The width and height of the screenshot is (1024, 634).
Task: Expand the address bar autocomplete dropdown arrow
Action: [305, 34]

________________________

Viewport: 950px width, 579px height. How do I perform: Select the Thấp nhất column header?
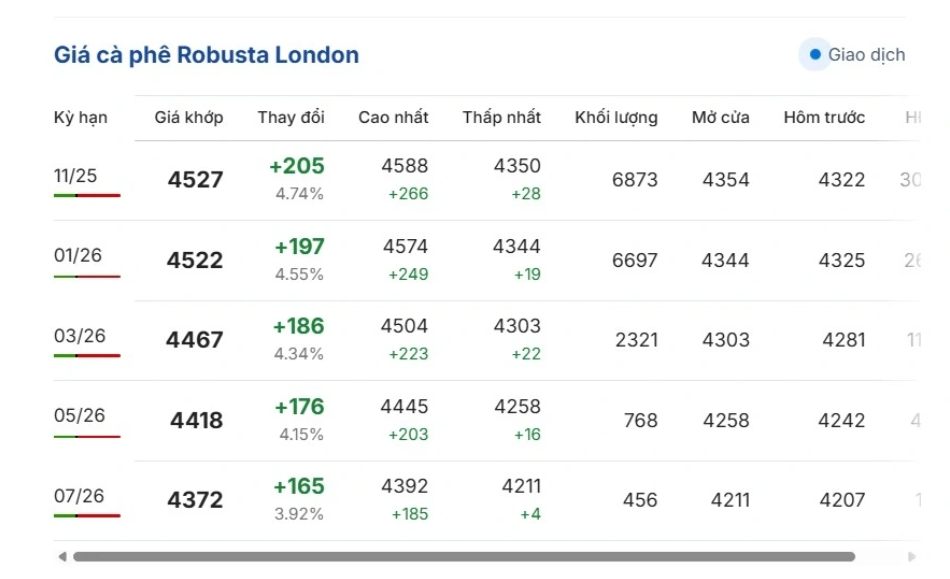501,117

________________________

◆ **PROBLEM DETAILS**
Copy every line of the entries above that contains the string "width", matching case exactly.

◆ **SOLVED EXERCISE**
The width and height of the screenshot is (1024, 634).
Viewport: 950px width, 579px height. How do I perform: Select the Thấp nhất column header?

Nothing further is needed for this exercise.